On the one hand, some are seeking the 'right' to have someone murder them - or in practice to murder others who become inconvenient to them or the system.
On the other hand, instead of investing heavily in good palliative care to cope with an ageing population, our health system is gearing up to spend enormous amounts of money desperately trying to prolong life when there is little or no chance of ultimate success.
And of course it is that latter dynamic that is driving, in part, the push for euthanasia.
Costs of intensive care
Take this story today in the Sydney Morning Herald, reporting on the results of a study of intensive care beds, which cost around $3000 a day compared to around $1000 for an ordinary hospital bed - and less for a palliative care bed. It found that in 2007:
- over-65s constituted nearly half of all days spent in intensive-care beds;
- over 80s made up 12% of intensive care use, nearly double that of a debate ago and continuing to rise rapidly.
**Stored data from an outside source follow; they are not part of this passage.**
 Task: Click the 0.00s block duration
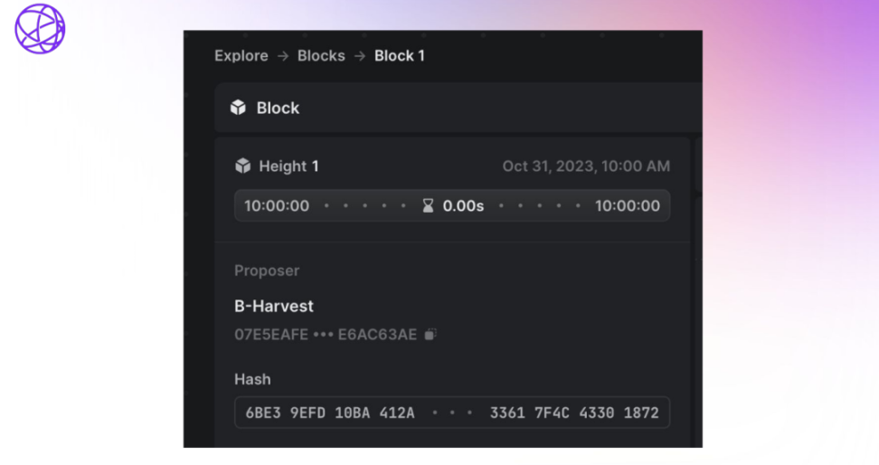pyautogui.click(x=463, y=206)
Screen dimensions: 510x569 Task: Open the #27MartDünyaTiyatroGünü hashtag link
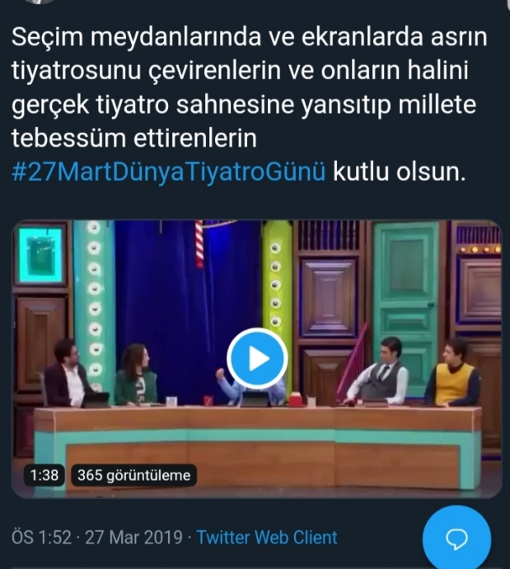click(x=169, y=172)
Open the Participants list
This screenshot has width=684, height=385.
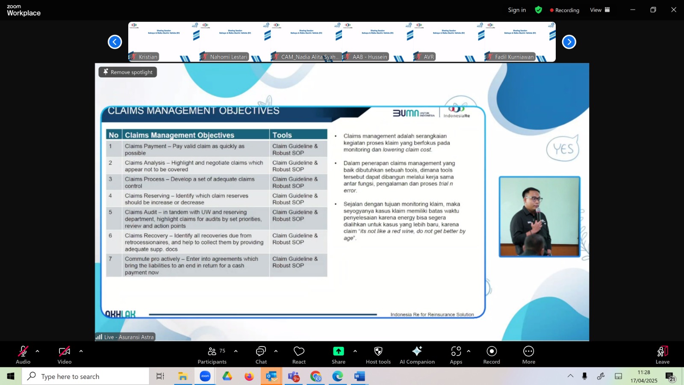coord(212,355)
So why don't people want a good death?
The traditional idea of a 'good death' of course is diametrically opposed to this futile attempt to pretend that we control when and how we die. The ideal is to be lucid before you die so you can receive the sacraments and the comfort of the prayers of family and friends around you.
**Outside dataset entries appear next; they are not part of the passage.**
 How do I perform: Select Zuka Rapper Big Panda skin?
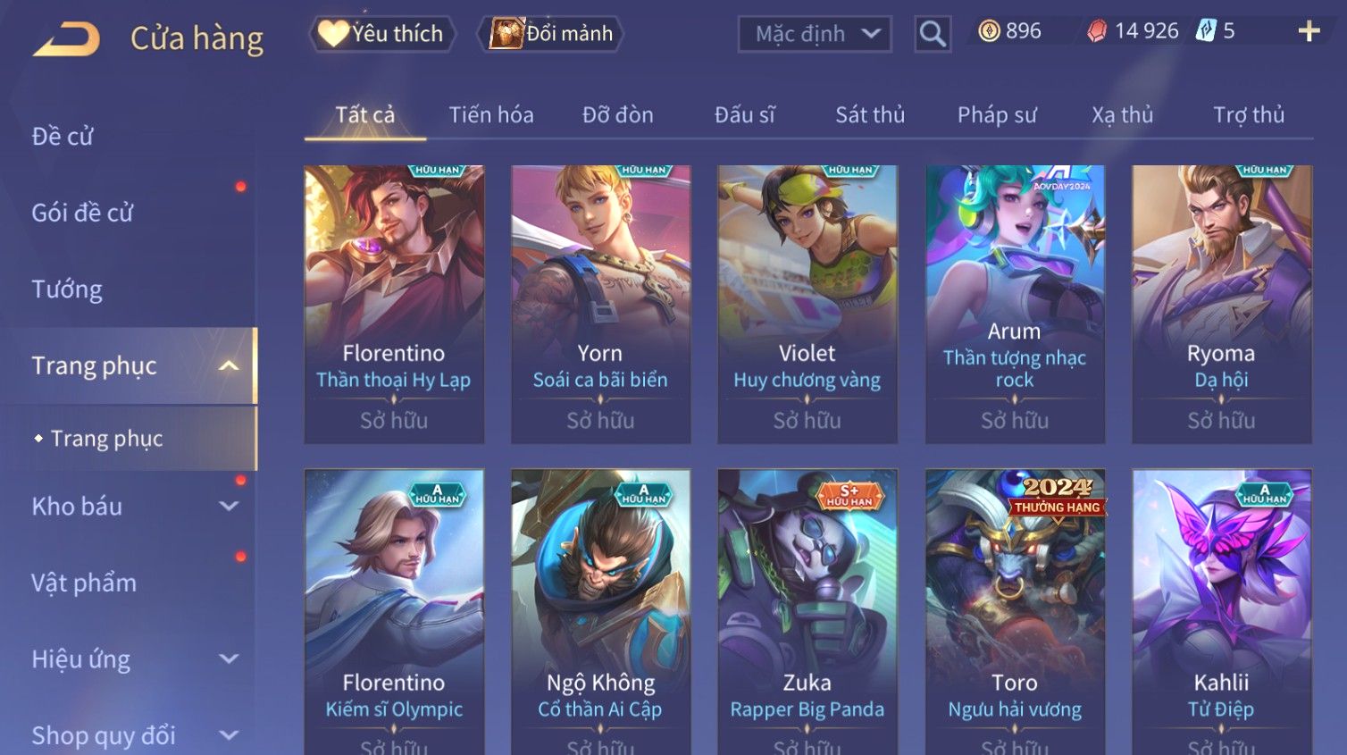point(807,612)
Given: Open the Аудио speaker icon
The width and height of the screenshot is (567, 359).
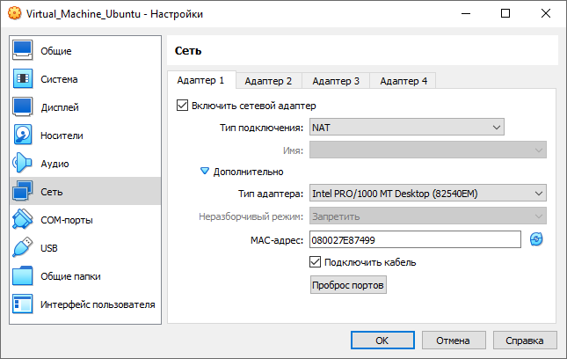Looking at the screenshot, I should (x=23, y=164).
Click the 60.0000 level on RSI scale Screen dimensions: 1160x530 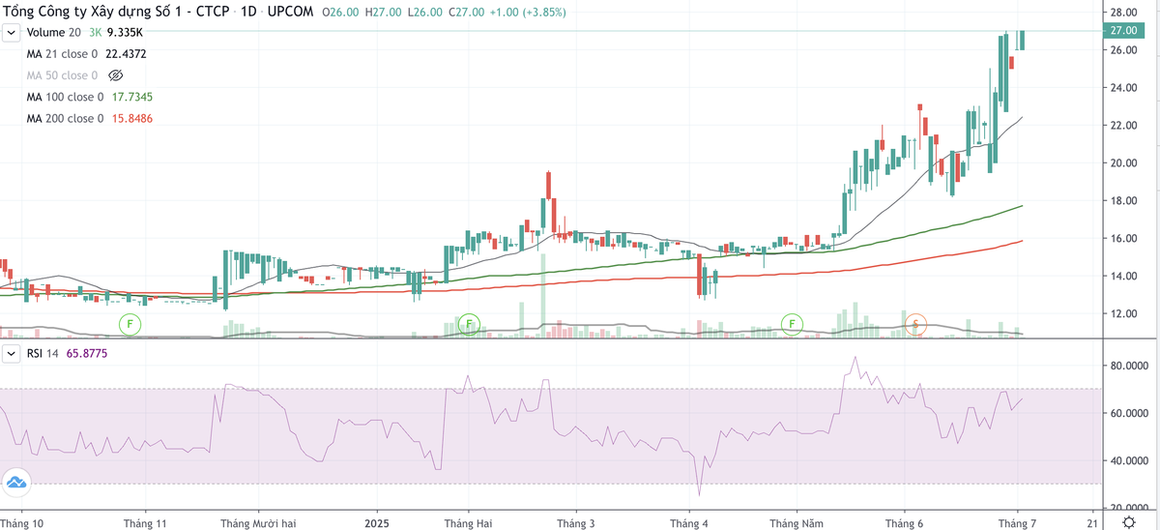click(x=1126, y=414)
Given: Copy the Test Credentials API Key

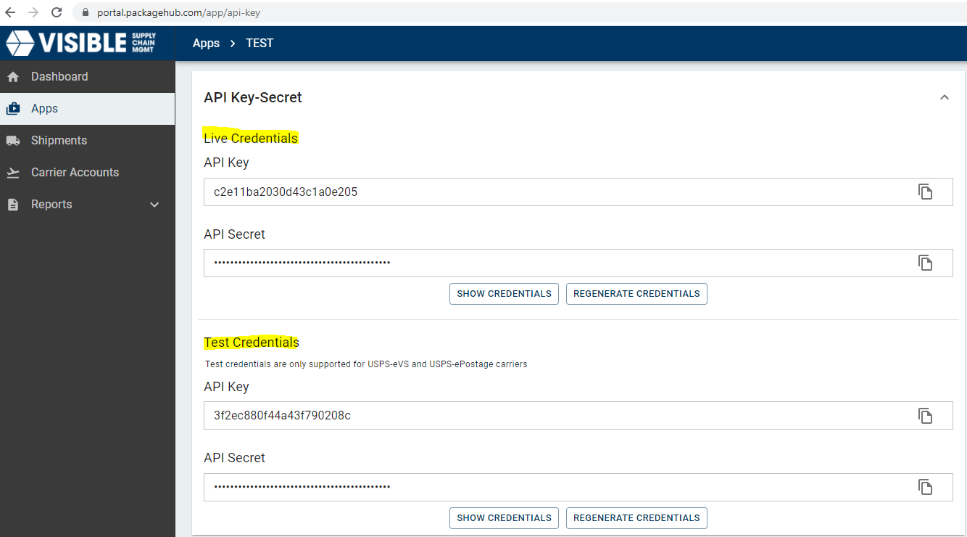Looking at the screenshot, I should (925, 415).
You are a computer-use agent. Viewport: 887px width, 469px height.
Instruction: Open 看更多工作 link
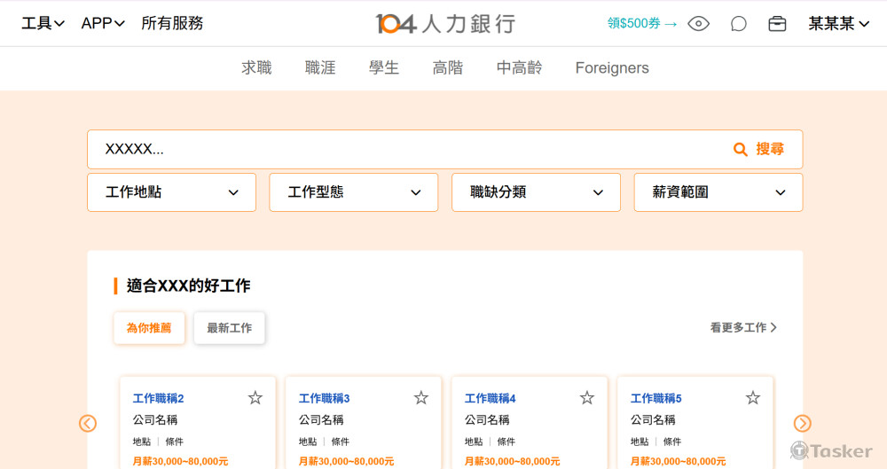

No fake reality denying pseudo-canonisation funeral services are necessary, because the family and friends left behind know that the person has every prospect of getting to heaven at least eventually, and that they can do something positive to aid this through their prayers.
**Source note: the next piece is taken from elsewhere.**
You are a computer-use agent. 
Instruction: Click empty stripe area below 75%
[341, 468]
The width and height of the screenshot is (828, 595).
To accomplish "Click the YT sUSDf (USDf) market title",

So the obvious solution to this cost pressure is for people - and their families - to accept that they are dying when they actually are, and go into palliative care if necessary rather than intensive care. But there are enormous cultural barriers to this that really need to be addressed.
Sci-fi exploration of the issues
The sci-fi show Stargate Atlantis actually had a really great episode that drew out these issues a year or so back. In it, one of the main characters, a genius scientist, Rodney McKay, comes down with the alien equivalent of Alzheimer's, due to a parasite in his brain. The program chronicles the gradual decline of his mental capacity, and reactions to it with a series of dated video clips where he attempts to recall a series of pieces of key information about himself and his work.
At first McKay seems to cope well with the process of his decline. But as it goes on, he tries, rather incoherently, to push his friends away, urging them to leave him alone and remember his as he was, not as he is. And McKay's doctor girl-friend strives desperately for ever more interventionist and unlikely medical solutions, even when it is clear that none have any prospect of success.
When his local alien friends tell of a shrine (the show is set in another galaxy) that will allow the dying man one last day of lucidity so he can say his good-byes properly, including to his sister who has arrived too late to talk to him properly, the doctor in particular is horrified: for what could be worse than suddenly waking up and knowing exactly what has happened to you, and knowing that this is the end?
Fortunately, alien cultural practices win out, and they set out to have one last perfect meal with family and friends before McKay dies.
Now this is scifi and so in of course the shrine also turns out to provide way of curing him. Still, the episode nicely draws out the secularist horror at the idea of facing death head-on rather than the expectation, even desirability, of going down quietly unknowing into death in a haze of drugs and life-support equipment.
Promoting cultural change
If we are to beat the push for euthanasia, we need to find ways to rediscover and reassert the value of that alien cultural custom of the good death here and now.
Of course, if you don't actually believe in an after-life, or worse perhaps half do, and know that you aren't headed for the good place, it makes sense to rage against and deny death...
But there are some attempts being made, as this paean to palliative care, advocating its repackaging "symptom management" makes clear. The SMH also has a useful related story (albeit one a little over-focused on questions of economics rather than the dignity of life) on the "marginalization of ordinary death" and its consequences. It is a start.